**Problem:** Return each line of the records below that contains the word "reaction".

**Data lines:**
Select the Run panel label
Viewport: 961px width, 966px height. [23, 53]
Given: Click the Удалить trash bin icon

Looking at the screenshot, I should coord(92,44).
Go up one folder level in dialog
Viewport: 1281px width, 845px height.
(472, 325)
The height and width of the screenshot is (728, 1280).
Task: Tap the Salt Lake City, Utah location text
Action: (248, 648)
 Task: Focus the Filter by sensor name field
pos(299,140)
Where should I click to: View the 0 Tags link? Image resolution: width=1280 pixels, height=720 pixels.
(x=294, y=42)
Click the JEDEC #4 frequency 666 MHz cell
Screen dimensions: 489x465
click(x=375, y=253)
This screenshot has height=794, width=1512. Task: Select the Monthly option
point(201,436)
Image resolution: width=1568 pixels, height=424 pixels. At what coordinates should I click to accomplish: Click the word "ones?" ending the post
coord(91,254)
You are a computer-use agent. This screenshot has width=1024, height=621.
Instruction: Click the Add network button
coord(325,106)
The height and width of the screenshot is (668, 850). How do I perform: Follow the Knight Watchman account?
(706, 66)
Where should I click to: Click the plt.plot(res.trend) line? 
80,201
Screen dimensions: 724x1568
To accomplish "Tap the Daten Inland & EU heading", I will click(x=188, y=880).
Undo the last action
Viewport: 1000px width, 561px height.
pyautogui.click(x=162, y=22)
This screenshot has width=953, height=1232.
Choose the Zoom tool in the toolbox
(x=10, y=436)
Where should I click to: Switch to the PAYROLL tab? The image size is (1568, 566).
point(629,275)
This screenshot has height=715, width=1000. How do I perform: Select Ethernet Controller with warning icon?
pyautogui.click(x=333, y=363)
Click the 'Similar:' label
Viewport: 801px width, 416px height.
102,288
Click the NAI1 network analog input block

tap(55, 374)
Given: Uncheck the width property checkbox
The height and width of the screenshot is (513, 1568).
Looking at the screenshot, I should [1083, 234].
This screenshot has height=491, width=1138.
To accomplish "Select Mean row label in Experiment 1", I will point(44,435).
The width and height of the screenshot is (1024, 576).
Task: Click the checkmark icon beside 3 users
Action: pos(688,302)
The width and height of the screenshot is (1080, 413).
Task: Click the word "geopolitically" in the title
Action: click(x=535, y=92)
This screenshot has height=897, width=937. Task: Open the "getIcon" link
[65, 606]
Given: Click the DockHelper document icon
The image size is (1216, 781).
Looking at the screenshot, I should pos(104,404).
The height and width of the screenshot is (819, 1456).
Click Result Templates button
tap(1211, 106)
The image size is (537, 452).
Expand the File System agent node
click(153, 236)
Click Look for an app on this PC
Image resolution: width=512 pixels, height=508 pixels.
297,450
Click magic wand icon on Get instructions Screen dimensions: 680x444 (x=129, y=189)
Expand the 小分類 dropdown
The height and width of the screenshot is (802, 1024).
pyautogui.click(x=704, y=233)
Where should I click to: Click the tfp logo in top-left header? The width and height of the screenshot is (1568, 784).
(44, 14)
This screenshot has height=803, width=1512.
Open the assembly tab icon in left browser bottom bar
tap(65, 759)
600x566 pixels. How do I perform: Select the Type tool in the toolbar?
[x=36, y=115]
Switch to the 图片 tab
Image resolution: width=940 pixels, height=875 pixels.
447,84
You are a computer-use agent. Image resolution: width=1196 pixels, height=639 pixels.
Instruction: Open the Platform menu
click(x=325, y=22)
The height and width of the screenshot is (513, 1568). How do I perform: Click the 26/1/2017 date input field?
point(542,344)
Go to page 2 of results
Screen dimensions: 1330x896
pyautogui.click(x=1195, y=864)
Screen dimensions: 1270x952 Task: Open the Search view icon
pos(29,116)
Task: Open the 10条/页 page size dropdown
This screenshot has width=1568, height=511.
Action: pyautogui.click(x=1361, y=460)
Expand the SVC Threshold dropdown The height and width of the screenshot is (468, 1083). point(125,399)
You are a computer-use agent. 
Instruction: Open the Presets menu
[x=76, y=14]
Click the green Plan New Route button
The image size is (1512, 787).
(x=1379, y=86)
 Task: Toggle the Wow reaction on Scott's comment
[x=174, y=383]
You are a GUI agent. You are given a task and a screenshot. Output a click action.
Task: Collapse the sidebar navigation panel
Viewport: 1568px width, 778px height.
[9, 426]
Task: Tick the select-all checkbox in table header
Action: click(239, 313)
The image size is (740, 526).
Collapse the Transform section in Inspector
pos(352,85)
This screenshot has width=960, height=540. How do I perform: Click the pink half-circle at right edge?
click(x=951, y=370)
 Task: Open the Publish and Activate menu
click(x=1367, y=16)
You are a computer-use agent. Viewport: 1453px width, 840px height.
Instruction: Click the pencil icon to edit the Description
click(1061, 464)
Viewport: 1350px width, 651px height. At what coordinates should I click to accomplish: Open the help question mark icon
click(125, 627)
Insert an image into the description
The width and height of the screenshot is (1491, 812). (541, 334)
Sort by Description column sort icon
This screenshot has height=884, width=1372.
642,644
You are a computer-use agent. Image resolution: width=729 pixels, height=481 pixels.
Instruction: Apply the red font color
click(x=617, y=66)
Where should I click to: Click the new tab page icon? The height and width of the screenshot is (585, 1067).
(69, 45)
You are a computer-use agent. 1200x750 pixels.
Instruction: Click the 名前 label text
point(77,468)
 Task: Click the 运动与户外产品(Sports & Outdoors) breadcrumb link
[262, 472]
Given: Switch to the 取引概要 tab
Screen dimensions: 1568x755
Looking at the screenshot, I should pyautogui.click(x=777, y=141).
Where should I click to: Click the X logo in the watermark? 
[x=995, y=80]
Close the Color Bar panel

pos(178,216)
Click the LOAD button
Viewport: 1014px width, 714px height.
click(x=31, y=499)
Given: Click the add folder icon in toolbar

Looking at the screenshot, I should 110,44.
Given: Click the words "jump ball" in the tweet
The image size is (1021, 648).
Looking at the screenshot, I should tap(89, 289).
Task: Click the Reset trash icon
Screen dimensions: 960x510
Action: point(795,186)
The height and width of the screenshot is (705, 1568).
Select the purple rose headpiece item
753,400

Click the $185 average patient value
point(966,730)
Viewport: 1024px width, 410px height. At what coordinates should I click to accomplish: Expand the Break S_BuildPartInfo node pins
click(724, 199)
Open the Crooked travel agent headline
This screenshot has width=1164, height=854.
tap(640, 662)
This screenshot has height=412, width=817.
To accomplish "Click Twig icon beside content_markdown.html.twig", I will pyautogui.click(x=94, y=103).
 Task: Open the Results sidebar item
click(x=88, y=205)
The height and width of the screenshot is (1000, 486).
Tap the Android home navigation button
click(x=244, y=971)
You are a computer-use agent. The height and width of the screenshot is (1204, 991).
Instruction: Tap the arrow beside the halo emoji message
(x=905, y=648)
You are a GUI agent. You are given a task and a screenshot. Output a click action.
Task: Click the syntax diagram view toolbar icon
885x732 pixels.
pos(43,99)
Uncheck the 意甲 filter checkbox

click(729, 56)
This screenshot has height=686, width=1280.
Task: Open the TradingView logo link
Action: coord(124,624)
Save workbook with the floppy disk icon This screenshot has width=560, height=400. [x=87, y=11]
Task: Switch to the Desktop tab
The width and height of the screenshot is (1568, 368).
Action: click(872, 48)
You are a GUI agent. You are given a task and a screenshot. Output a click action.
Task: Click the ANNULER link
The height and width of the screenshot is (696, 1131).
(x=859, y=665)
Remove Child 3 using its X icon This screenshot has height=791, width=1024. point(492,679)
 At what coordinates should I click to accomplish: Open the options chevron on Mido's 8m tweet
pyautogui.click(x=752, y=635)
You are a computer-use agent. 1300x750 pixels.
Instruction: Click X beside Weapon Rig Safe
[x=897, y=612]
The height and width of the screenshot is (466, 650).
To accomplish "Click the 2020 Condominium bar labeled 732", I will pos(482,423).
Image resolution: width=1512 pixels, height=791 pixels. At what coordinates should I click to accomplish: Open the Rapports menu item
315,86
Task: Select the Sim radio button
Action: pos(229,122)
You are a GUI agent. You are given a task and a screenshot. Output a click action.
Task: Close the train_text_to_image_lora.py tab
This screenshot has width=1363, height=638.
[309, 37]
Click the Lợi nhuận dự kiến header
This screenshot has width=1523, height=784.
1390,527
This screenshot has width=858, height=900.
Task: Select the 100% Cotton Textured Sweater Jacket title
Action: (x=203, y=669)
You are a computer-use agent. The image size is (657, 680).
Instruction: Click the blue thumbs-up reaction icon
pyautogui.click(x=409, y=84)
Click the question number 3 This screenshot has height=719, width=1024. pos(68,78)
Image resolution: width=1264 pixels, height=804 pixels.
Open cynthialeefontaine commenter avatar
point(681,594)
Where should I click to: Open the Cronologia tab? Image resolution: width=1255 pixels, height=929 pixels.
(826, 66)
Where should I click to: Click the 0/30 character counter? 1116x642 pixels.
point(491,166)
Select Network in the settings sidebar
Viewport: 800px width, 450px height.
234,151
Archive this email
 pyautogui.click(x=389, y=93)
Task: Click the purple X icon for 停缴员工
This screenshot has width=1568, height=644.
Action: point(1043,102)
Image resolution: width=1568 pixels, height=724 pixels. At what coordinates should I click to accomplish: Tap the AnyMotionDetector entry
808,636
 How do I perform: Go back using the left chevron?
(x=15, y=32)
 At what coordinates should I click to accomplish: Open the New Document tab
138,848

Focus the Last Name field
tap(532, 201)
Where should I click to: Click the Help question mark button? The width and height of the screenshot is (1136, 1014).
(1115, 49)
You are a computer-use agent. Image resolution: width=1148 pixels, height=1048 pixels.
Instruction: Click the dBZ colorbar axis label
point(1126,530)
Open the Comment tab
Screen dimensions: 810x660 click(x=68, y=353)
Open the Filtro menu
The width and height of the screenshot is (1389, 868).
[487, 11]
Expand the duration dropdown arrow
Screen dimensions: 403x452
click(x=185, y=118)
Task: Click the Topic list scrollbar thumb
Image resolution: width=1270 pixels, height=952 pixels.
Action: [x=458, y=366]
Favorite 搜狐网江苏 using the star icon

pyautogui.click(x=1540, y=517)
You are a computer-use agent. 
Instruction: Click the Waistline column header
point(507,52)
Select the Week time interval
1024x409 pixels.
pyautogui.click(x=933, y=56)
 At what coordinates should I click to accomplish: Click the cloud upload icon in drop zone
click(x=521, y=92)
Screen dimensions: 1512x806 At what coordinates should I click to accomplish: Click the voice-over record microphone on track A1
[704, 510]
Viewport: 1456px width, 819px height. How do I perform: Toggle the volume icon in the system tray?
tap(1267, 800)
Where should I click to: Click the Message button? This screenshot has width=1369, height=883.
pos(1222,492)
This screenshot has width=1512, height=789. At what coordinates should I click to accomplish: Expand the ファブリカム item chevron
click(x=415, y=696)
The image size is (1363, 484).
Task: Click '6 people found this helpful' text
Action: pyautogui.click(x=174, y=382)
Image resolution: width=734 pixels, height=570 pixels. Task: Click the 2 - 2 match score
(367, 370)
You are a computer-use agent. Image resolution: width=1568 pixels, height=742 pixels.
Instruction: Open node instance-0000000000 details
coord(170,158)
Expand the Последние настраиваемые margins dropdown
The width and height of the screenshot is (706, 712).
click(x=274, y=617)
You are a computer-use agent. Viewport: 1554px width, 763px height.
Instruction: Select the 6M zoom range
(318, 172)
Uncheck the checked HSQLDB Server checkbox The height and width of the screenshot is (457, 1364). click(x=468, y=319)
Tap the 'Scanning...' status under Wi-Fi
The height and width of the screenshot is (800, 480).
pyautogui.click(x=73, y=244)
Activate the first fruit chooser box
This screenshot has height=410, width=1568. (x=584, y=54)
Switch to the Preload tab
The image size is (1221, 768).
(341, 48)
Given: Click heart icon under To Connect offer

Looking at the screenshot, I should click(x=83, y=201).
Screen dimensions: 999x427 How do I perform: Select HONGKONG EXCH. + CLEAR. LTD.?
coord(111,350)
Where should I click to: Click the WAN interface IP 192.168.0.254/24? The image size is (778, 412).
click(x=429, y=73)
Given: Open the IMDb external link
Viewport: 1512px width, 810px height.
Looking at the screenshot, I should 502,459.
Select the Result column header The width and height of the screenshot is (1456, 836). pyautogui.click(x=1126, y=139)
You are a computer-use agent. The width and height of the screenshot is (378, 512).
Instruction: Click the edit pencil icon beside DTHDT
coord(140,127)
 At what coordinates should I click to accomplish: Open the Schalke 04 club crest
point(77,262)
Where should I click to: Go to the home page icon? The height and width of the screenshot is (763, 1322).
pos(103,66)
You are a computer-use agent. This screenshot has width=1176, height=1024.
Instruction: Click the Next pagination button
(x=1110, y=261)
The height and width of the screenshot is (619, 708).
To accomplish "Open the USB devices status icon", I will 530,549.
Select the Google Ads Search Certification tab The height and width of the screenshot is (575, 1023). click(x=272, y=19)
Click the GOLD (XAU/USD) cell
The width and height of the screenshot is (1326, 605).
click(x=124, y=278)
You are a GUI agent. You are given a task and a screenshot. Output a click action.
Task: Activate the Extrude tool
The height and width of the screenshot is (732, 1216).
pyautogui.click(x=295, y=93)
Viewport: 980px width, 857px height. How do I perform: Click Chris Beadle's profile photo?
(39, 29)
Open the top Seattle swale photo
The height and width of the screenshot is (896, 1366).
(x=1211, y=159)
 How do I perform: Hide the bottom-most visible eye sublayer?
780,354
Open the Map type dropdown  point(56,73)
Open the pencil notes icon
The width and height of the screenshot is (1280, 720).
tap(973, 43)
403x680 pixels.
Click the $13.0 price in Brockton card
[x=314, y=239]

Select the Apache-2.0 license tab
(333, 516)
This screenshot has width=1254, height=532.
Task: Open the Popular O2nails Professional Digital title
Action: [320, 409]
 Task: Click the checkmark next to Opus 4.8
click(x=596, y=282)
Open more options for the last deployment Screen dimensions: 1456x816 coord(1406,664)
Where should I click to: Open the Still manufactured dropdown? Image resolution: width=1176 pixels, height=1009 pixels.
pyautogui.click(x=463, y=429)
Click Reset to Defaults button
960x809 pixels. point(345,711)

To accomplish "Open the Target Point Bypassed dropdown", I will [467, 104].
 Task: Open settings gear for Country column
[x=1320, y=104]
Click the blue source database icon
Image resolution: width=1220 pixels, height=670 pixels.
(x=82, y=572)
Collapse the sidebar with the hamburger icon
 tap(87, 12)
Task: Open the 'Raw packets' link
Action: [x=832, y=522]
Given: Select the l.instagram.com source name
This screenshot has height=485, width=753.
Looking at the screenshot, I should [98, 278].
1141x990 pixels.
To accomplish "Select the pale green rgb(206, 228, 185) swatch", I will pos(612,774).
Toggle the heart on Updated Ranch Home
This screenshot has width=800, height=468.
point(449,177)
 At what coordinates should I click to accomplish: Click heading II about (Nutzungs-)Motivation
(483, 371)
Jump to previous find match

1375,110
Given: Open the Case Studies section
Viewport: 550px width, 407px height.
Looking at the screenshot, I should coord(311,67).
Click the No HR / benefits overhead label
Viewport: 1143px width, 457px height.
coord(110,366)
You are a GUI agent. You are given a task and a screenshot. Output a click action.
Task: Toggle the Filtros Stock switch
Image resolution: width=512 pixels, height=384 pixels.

**The reply:**
 Task: Toggle the Wow reaction on Scott's comment
Instruction: Click the blue thumbs-up reaction icon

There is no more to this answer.